In its recommendations, AARP suggested that AHP should be required to provide employers with a clear description of its insurance contracts, employer legal obligations under each contract, and all fees and services offered. It also recommended that the rule should make it clear that employers select and monitor AHPs prudently.In concluding its letter, AARP noted that while the proposed rule suggests that AHPs may provide useful service by finding insurers or secure administrative services for small employers, it may undermine the quality, availability, and affordability of health insurance.

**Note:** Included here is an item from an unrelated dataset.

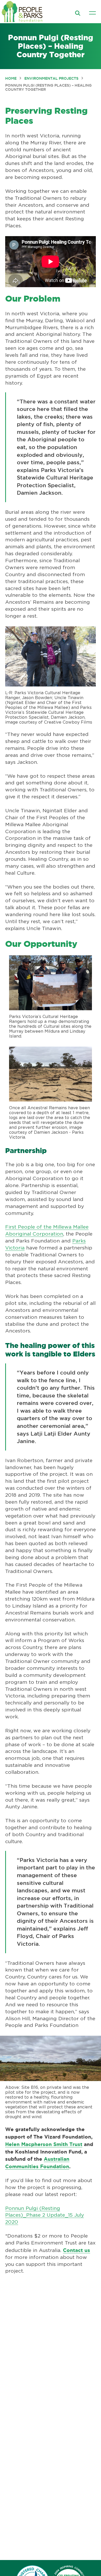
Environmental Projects (51, 78)
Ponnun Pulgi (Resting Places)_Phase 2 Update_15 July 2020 (44, 2215)
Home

"Permitting an employer to contract for limited benefits will place a massive burden on older workers and their families every time a beneficiary develops a major illness such as cancer and finds out it is not covered," wrote AARP. "Current law requires employers to provide coverage that includes the EHBs. We cannot afford to take a step backward and expose more Americans to unaffordable costs and inadequate health insurance coverage," it noted further.